We have a utility function U(lottery) that gives a utility for a probability distribution over all possible outcomes.
The von Neumann-Morgenstern theorem indicates that the only reasonable form for U is to calculate the expected value of u(outcome) over all possible outcomes.
This means that your utility function U is indifferent with regard to whether the distribution of utility is equitable among your future selves. Giving one future self u=10 and another u=0 is equally as good as giving one u=5 and another u=5.
This is the same sort of ethical judgement that an average utilitarian makes when they say that, to calculate social good, we should calculate the average utility of the population.
Therefore, I think that the von Neumann-Morgenstern theorem does not prove, but provides very strong reasons for thinking, that average utilitarianism is correct.
And yet, average utilitarianism asserts that equity of utility, even among equals has no utility. This is shocking.
If you want a more equitable distribution of utility among future selves, then your utility function u(outcome) may be a different function than you thought it was; e.g. the log of the function you thought it was.
More generally, if u is the function that you thought was your utility function, and f is any monotonically increasing function on the reals with f″ < 0, then by Jensen’s inequality, an expected f″(u)-maximizer would prefer to distribute u-utility equitably among its future selves.
Exactly. (I didn’t realize the comments were continuing down here and made the essentially same point here after Phil amended the post.)
The interesting point that Phil raises is whether there’s any reason to have a particular risk preference with respect to u. I’m not sure that the analogy between being inequality averse amongst possible “me”s and and inequality averse amongst actual others gets much traction once we remember that probability is in the mind. But it’s an interesting question nonetheless.
Allais, in particular argued that any form of risk preference over u should be allowable, and Broome finds this view “very plausible”. All of which seems to make rational decision-making under uncertainty much more difficult, particularly as it’s far from obvious that we have intuitive access to these risk preferences. (I certainly don’t have intuitive access to mine.)
P.S. I assume you mean f(u)-maximizer rather than f″(u)-maximizer?
Yes, I did mean an f(u)-maximizer.
Yes—and then the f(u)-maximizer is not maximizing expected utility! Maximizing expected utility requires not wanting equitable distribution of utility among future selves.
Nope. You can have u(10 people alive) = −10 and u(only 1 person is alive)=100 or u(1 person is OK and another suffers)=100 and u(2 people are OK)=-10.
Not unless you mean something very different than I do by average utilitarianism.
I objected to drawing the analogy, and gave the examples that show where the analogy breaks. Utility over specific outcomes values the whole world, with all people in it, together. Alternative possibilities for the whole world figuring into the expected utility calculation are not at all the same as different people. People that the average utilitarianism talks about are not from the alternative worlds, and they do not each constitute the whole world, the whole outcome. This is a completely separate argument, having only surface similarity to the expected utility computation.

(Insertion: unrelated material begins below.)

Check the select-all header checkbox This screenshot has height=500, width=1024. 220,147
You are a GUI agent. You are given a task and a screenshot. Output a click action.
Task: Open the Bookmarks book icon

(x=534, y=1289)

Maybe I’m missing the brackets between your conjunctions/disjunctions, but I’m not sure how you’re making a statement about Average Utilitarianism.
I’m with you so far.
What do you mean by “distribute utility to your future selves”? You can value certain circumstances involving future selves higher than others, but when you speak of “their utility” you’re talking about a completely different thing than the term u in your current calculation. u already completely accounts for how much they value their situation and how much you care whether or not they value it.
I don’t see how this at all makes the case for adopting average utilitarianism as a value framework, but I think I’m missing the connection you’re trying to draw.